O casamento ia bem até que a situação do colombiano Marco Antonio Heredia Viveros foi legalizada no Brasil. Xingamentos e violência física começaram, então, a fazer parte da rotina do casal, até que em 1983, Maria da Penha acordou com um estampido dentro do quarto. “Puxa, o Marco me matou.”

A morte não veio, mas a paraplegia. E a tentativa de homicídio deu lugar à crença em um assalto – história que pouco tempo depois seria desmentida pelos atos de Marco Antonio. Ele foi a julgamento e condenado, mas saiu em liberdade. A omissão da Justiça no caso permitiu ainda que o colombiano esfaqueasse a mulher. Os episódios ajudaram para que a família conseguisse a separação de corpos, sem que ela perdesse a guarda das filhas.

Na época, divórcio era coisa para poucas, lei em defesa dos direitos das mulheres não existia e a elas cabia aceitarem caladas as violências que sofriam em casa. Maria da Penha, no entanto, não deixou sua história entre quatro paredes. Publicou um livro em 1994, que teve visibilidade internacional e serviu para denunciar e condenar o Brasil pela omissão no tratamento dos casos de violência contra a mulher.

A pressão fez com que a legislação brasileira fosse revista para garantir proteção às mulheres em situação de violência doméstica, além da punição do agressor. Porém, só depois de 12 anos da publicação do livro, um projeto de lei foi aprovado por unanimidade na Câmara e no Senado, e transformado na Lei 11.340/2006 – batizado como Lei Maria da Penha. Em 7 de agosto de 2006, entrava em vigor umas das leis mais avançadas para amparar mulheres agredidas, física e psicologicamente por seus companheiros.
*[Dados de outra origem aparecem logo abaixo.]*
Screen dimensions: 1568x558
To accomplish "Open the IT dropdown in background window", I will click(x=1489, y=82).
Relatora da legislação na Câmara, a deputada Jandira Feghali (PCdoB-RJ), lembra que a Lei Maria da Penha foi construída a várias mãos após conhecer histórias de mulheres agredidas em todo o país.
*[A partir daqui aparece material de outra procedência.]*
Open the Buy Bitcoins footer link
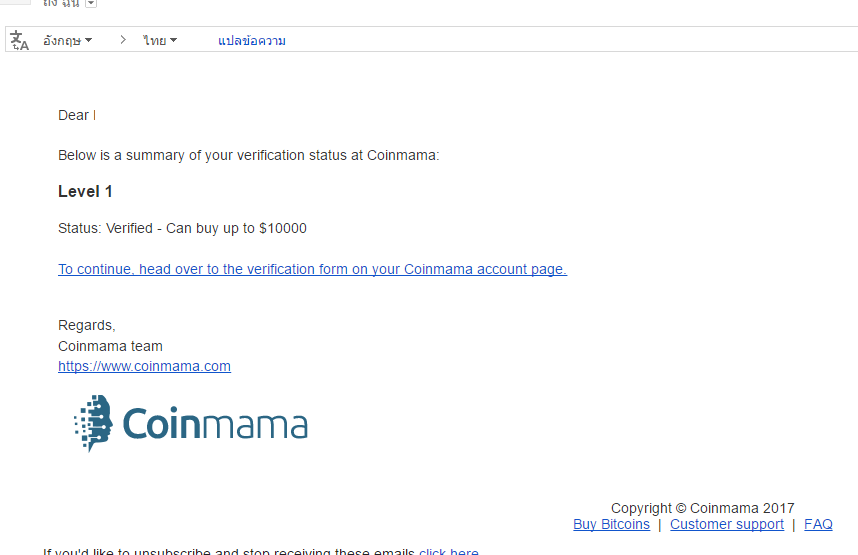This screenshot has width=858, height=555. (611, 524)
“Fizemos audiências em muitas regiões no Brasil e ouvimos histórias que iam desde violência psicológica até agressões horríveis, como a de uma mulher que levou 22 facadas. E todas essas histórias tinham em comum as relações de poder de homens que veem a mulher como propriedade, como ser inferior. Então, ter ajudado a criar este texto que salva a vida de tantas mulheres e que contribui para a mudança dessa cultura de violência foi muito marcante na minha história”, conta.

De acordo com o estudo “Avaliando a efetividade da Lei Maria da Penha”, feito pelo Instituto de Pesquisa Econômica Aplicada (Ipea), em 2015, a legislação teve impacto positivo na redução de assassinatos de mulheres em decorrência de violência doméstica. A lei fez cair em cerca de 10% a projeção anterior de aumento da taxa de homicídios domésticos, a partir de 2006, quando entrou em vigor. A queda é atribuída ao aumento da pena para o agressor, ao maior empoderamento da mulher e às condições de segurança para que a vítima denuncie, e ao aperfeiçoamento do sistema de Justiça.

"Precisamos aprimorar cada vez mais os instrumentos de proteção às mulheres vítimas de violência doméstica para fazermos valer a lei e para que a gente consiga inverter essa onda de agressões às mulheres", defende a presidente nacional do PCdoB, deputada Luciana Santos (PE).

Para a deputada Angela Albino (PCdoB-SC), apesar da lei ser uma ferramenta “importantíssima”, ainda é preciso avançar. “Nós ainda não implementamos completamente a lei. As delegacias das mulheres, além de poucas, em geral, são delegacias que tratam de múltiplos assuntos. Precisamos ter, de fato, as delegacias de mulheres, que possam compreender o universo que vive as mulheres vítimas de violência. Também é preciso fortalecer a defensoria pública, porque a Lei Maria da Penha pressupõe a defensoria como ferramenta de evitar a violência. Mais que prender o agressor nós queremos evitar que as mulheres sofram algum tipo de violência”, pontua a parlamentar.

Apesar de ainda necessitar de ajustes para fazer com que os números caiam efetivamente, a legislação figura entre as mais populares entre os brasileiros e foi reconhecida pela Organização das Nações Unidas como uma das leis mais avançadas do mundo neste campo.

Segundo a deputada Jô Moraes (PCdoB-MG), o sucesso da Lei Maria da Penha acontece porque “é uma legislação que traz humanidade”. “Ela atinge pessoas que vivem um sofrimento entre quatro paredes e isso torna invisível esta dor. Mas ao se apropriar da lei, as mulheres passam a ter a mais importante ferramenta ao seu alcance para evitar a violência sexual e doméstica. Por isso que só há uma saída: denuncie, revele, peça apoio e proteção sem o qual o sofrimento continuará, quem sabe, até a sua própria morte.”